The National Academies of Sciences, Engineering, and Medicine (NASEM), based on studies of various compounds found in these products, released statements to address the myths of ENDS [10]. It reported limited evidence for improvement in lung function and respiratory symptoms in adults who switched to e-cigarettes, and a more robust recommendation that ENDS does have respiratory effects and can increase coughing and wheezing, and possibly exacerbate underlying asthma [10]. Inhaled nicotine is linked to chronic airway disease and lung remodeling from phenotypic studies based on levels of cytotoxic damage from increased mitochondrial reactive oxygen species seen after aerosol exposure of nanoparticles leading to an unstable electron transport chain and nuclear DNA disintegration [11,12]. The most extensive case series of patients accrued from the Illinois and Wisconsin departments of health demonstrated a variety of symptomatology, with 98% of the patients presenting with respiratory symptoms, 81% with gastrointestinal symptoms, and almost all having constitutional symptoms.
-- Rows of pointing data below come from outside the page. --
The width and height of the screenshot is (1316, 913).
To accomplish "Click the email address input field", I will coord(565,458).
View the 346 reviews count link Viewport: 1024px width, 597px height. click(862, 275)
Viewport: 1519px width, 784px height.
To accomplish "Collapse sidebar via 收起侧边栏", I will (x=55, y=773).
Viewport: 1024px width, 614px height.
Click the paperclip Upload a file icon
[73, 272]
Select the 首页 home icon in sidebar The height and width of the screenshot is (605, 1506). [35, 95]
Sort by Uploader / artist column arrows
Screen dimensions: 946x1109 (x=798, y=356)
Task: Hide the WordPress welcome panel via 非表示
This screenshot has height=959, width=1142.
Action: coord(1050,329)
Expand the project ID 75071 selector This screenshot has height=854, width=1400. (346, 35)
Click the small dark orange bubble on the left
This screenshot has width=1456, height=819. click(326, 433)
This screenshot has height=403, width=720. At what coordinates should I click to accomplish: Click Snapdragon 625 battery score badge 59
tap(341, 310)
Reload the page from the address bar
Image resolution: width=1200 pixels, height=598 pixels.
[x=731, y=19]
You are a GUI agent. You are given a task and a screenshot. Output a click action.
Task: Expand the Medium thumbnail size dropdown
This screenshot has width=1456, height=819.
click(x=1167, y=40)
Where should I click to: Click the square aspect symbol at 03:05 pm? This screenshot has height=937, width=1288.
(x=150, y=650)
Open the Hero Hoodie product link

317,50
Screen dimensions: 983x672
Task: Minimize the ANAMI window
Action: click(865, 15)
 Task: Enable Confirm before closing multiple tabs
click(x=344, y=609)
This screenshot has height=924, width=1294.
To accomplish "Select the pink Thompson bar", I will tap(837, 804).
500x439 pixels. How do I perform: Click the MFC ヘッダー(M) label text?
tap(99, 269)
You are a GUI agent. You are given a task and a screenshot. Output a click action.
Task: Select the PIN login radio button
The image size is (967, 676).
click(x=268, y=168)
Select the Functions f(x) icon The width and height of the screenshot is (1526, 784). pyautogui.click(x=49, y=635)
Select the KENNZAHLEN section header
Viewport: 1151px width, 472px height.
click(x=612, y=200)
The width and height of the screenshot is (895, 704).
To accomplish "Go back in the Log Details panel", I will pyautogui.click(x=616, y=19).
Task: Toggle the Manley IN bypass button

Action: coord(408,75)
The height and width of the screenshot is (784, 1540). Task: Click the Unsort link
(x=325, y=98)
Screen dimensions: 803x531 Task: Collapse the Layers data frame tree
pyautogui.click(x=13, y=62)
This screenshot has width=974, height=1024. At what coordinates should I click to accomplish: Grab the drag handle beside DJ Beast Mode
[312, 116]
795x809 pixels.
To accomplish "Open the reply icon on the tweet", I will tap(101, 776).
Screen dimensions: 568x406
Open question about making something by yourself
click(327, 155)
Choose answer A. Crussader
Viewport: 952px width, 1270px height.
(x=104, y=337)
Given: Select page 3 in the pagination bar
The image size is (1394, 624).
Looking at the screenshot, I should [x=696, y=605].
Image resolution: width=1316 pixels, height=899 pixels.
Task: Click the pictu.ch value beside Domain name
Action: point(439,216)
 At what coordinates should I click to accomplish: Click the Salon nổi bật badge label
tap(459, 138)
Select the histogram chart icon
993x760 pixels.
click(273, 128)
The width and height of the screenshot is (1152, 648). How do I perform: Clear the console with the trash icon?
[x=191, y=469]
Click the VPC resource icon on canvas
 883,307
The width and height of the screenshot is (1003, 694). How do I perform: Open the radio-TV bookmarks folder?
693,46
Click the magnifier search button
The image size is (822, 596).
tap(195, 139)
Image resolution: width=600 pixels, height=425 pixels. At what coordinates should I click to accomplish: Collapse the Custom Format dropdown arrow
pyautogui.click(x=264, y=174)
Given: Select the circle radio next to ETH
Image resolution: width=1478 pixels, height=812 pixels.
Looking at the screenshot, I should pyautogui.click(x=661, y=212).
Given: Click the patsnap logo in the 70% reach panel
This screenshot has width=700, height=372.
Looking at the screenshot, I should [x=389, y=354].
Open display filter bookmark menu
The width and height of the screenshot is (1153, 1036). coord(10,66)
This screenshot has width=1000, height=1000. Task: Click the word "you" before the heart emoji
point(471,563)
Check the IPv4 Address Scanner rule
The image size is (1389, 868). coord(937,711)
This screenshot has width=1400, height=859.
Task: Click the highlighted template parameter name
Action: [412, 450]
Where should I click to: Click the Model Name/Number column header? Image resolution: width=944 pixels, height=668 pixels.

Imaging revealed bilateral infiltrates in all cases, while 94% of patients were hospitalized, and 32% required intubation and mechanical ventilation. Despite popular belief, a meta-analysis reviewing trends among smokers and ever smokers demonstrated that the probability of using e-cigarettes was much more significant in current smokers than ever smokers. At the same time, a subgroup analysis revealed that ever e-cigarette use was more commonly seen within adolescent smokers [13].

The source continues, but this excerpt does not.